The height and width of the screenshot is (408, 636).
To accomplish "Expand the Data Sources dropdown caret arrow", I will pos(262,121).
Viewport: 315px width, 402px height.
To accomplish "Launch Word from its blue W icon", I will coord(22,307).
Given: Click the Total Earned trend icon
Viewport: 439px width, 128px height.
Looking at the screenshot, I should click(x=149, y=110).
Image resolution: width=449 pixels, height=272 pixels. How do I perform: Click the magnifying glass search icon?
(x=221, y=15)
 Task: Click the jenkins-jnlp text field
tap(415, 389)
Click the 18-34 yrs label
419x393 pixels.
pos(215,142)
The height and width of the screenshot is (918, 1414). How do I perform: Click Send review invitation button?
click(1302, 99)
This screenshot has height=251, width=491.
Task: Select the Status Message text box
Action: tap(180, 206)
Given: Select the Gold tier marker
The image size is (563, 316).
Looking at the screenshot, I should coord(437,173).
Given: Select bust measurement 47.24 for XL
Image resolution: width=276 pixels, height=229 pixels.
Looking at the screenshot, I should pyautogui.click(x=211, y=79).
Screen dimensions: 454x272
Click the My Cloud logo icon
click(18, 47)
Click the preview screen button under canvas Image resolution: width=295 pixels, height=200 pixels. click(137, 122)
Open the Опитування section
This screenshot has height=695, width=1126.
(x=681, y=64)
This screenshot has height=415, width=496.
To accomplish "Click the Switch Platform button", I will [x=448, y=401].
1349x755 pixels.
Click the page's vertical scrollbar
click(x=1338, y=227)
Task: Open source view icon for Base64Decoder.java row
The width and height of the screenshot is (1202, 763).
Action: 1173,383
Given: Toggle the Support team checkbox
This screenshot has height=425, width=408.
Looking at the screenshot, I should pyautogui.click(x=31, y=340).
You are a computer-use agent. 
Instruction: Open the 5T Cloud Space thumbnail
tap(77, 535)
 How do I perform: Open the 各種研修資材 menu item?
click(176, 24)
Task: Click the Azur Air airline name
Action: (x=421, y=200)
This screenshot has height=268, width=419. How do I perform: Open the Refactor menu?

§ **ASSIGNMENT**: Report how many lines in the data include the word "will". Nothing else is needed.

§ **TASK RESPONSE**: 3